Dès ses premières images, Mi Bestia, présenté à l’ACID durant le dernier festival de Cannes, s’affirme comme un objet curieux : chevillée à Mila (Stella Martínez), jeune Colombienne d’une quinzaine d’années, la caméra joue avec le nombre d’images par secondes et le temps d’obturation, rompant avec les normes usuelles de prises de vues, pour conférer aux plans un aspect saccadé et fantomatique. Le procédé, assez perturbant, sera employé tout au long du film de manière à le plonger – d’une façon sans doute un peu grossière – dans une sorte d’étrangeté flottante. Et pour cause : autour de Mila, les événements mystérieux (disparitions d’enfants, perturbations électriques, catastrophes naturelles) se multiplient à l’approche de la « Lunada », une éclipse solaire qui, selon les croyances locales, signerait l’avènement sur Terre de l’enfant du Diable.

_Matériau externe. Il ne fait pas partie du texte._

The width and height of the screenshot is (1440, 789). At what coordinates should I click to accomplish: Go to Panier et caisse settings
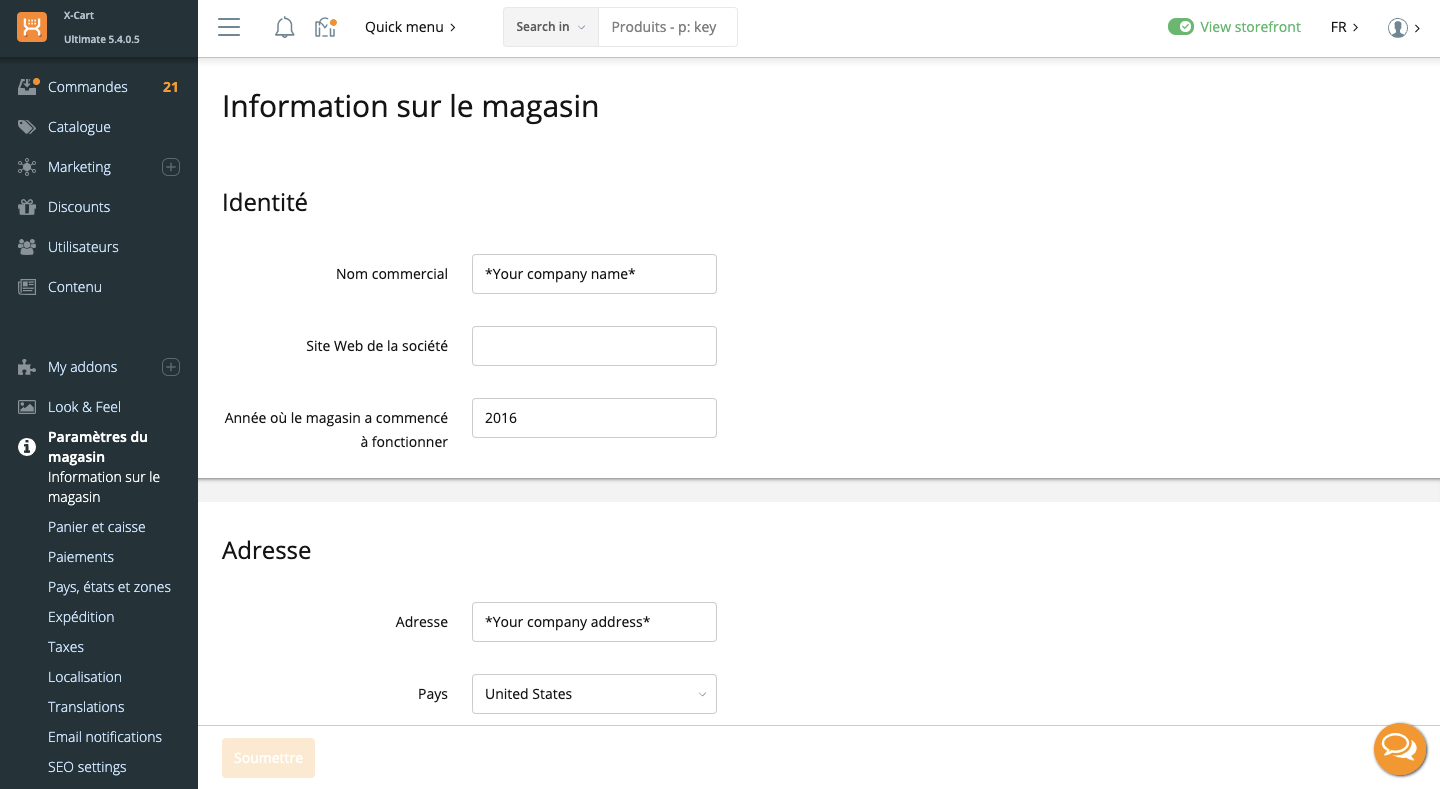[97, 527]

On comprend vite ce qu’incarne cette échéance, soit le reflet fantasmatique du passage de Mila à l’âge adulte. L’éclipse redoutée marquerait ainsi l’horizon double de l’émancipation et du danger représenté par la puberté : la jeune fille s’apprête à entamer sa première histoire d’amour, tout en subissant le regard prédateur de son inquiétant beau-père. Une séquence nocturne accentue ce parallèle : Mila, depuis son jardin baigné d’une lueur bleutée, observe sa baby-sitter en pleins ébats, dans une chambre éclairée d’un rouge préfigurant la couleur de l’éclipse.

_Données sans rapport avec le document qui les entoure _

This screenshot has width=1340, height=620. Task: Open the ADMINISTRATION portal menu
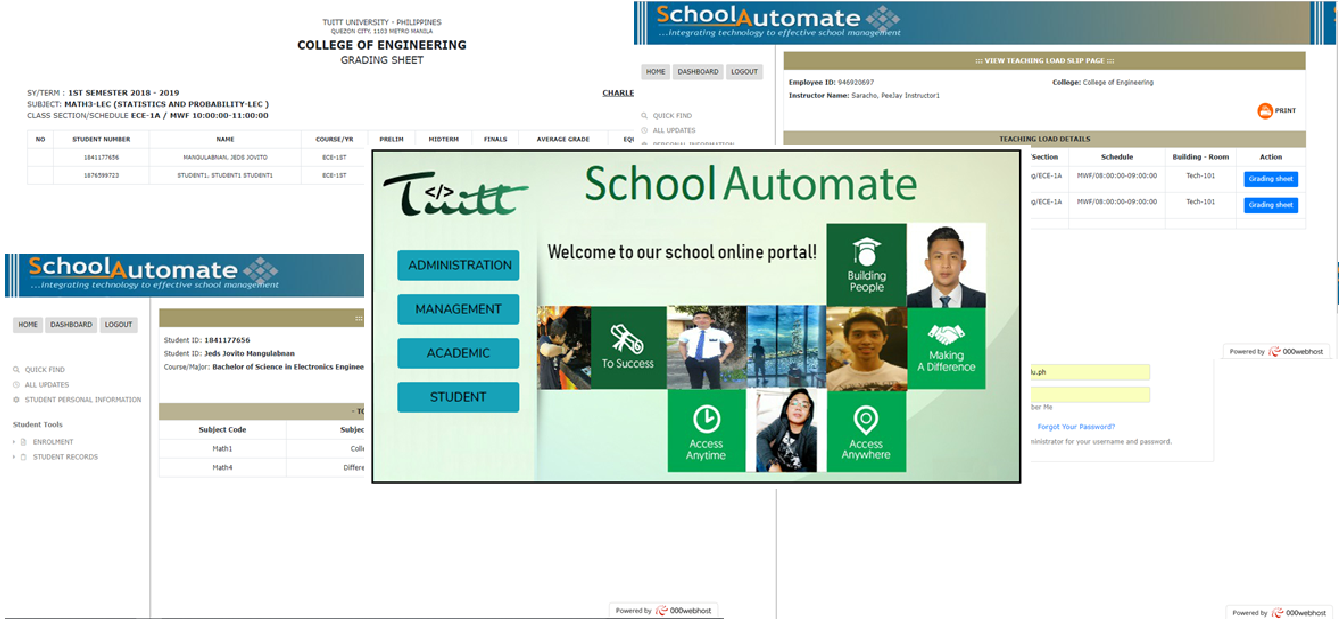point(458,265)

Si Mi Bestia parvient un temps à déjouer son programme annoncé en distillant, par un récit fragmenté en courtes scènes dissonantes, la sensation d’une atmosphère délétère, le film s’achemine vers une conclusion sans surprise où Mila devra s’affranchir du contrôle des adultes. Camila Beltrán ambitionne alors un dénouement spectaculaire, quelque part entre Carrie et Le Règne animal, sans avoir toutefois les moyens formels et matériels de l’accomplir. Cette tentative expose finalement la principale limite du film : derrière sa facture expérimentale, Mi Bestia esquisse un récit d’émancipation finalement plutôt convenu.